Throughout our friendship, there were barriers, impediments to a "normal" relationship - insurmountable issues and obstacles. Well, it's one very large one, I guess.  Maybe one and a half. Well, probably two. There is no question about our caring for one another, but these barriers are large.  Large as in --- I would have a better shot at pole-vaulting 15 feet than we would have getting past these issues.  We both knew it then and know it now.

Then the genie flew out - we ruined this friendship that meant so much to me.   At first, I thought we could talk our way back into the platonic state.  But first he and then I came to understand that we had reached the land of "No Exit".  Genies don't go back into bottles, we cannot deny what happened,  talking about it doesn't vaporize it, and of course, we have to accept why it happened.  There are hard, unwelcome facts here. So no going back.  

And those earlier barriers and impediments?  They are as real and as high as they ever were.

No way forward to a relationship; no way backwards to Plato.  The only thing left was the door.  Our friendship ended.  It is overwhelmingly sad and utterly inevitable.  Heartbreak.

Sometimes I hate being an adult.
Maybe I'll rethink it.

Friday, February 11, 2011

Drinkers - Perhaps a Tattoo Warning

I am thinking of getting a tattoo.  Really.  I mean, I have an implanted defibrillator for shocks if the heart goes south, but somehow, I need another device to remind me not to have heavy drinkers in my life.  Perhaps a companion defibrillator?  Something that would deliver a shock if I find myself in their presence?

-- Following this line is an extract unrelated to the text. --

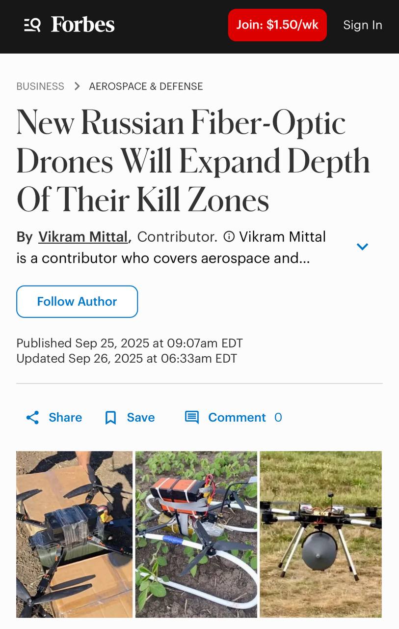Click the contributor info circle icon

[229, 237]
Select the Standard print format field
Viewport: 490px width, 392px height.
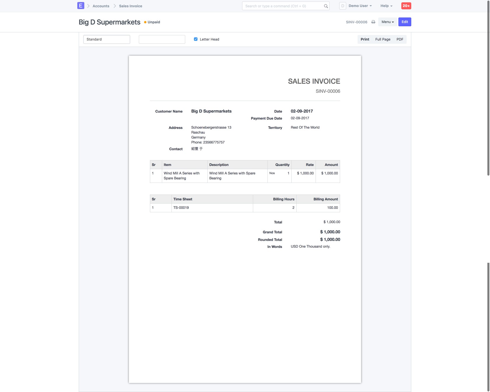pyautogui.click(x=107, y=39)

I stink at any type of relationship with heavy drinkers, and it is not for lack of experience or effort.  In our lives, we have elective people and non-elective people.  The non-elective ones are blood relatives; we have permanent relationships with them, regardless. Maybe clients and coworkers are non-elective people as well.  But geez - the elective people are everyone else - friends, lovers, acquaintances. All of them.  I had thought it was just an issue with lovers; but it's not - it is every single elective person.  I need a tattoo - no elective heavy drinkers.

I am reminded of a quote:  "Turning to a heavy drinker for emotional support is like going to a hardware store for bread.  It doesn't make much sense to get mad at the store; the question is why do I go there."  And the answer of course - these people (yes, particularly the men), are charming, engaging, charismatic and then I am an idiot.

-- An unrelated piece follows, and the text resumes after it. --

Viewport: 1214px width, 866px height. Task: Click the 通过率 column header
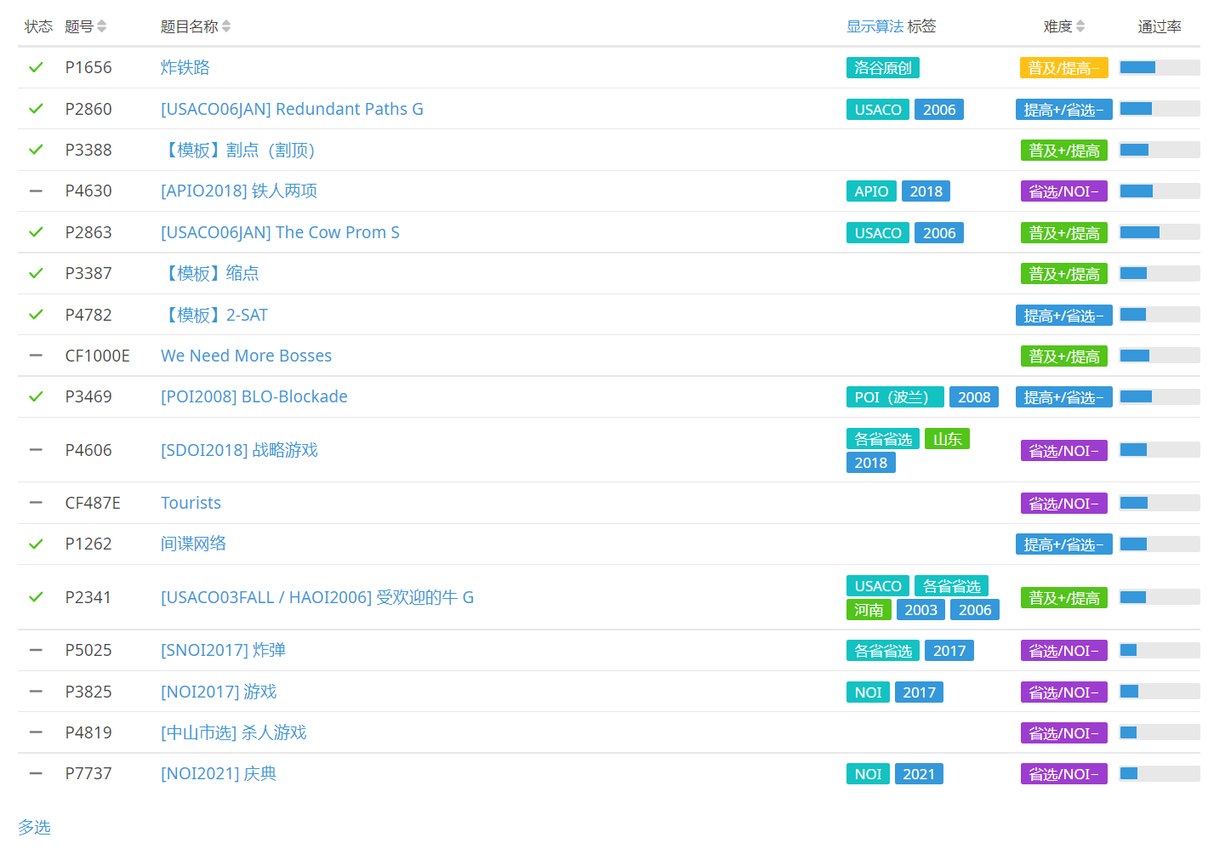(1159, 26)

And how do we define heavy drinkers?:

  •  I think the government says more that 14 drinks per week. And I can hear all my  drinking pals ask: "But how many ounces in a drink?" OR "Per week - you mean without the weekends, right?".
  • And how does the Rowan clan define a heavy drinker? : "Someone who drinks more than I do".
  • And me - how do I tell if someone is a heavy drinker? How the hell do I know? If I were good at this, I would not be in this mess.
Tatoo coming.

Sunday, February 6, 2011


Is there such a thing as good loss?  We lose loved ones, we lose keys, we lose our looks, we lose pets, we lose our marbles.  This is a week of loss.  It seems I have lost a friend, always a sad turn of events. This one is particularly sad; it wasn't a notably complicated relationship, but it was invariably fun and engaging.  Well, truth be told, it was a little more complicated than that.  But it also was one formed in the aftermath of the Sudden Cardiac Arrest (SCA); I healed and learned to live with this in the context of that friendship.   It's just one of those twists and turns that life sends your way; life brings new friends and occasionally trips you up and sends one prematurely packing.  I wish it were different, but the circumstances of this demise are such that there is nothing I can do.

At least I didn't lose a heartbeat again.  I need always remember; everything is manageable so long as we don't lose that damn heartbeat.

Oh wait - there is good loss - I had an excellent weight loss week.  "There you have it" - I lost a friend, I lost my keys, I lost a book, I did not lose a heart beat and I lost a few pounds.  I think I'd trade for my friend back.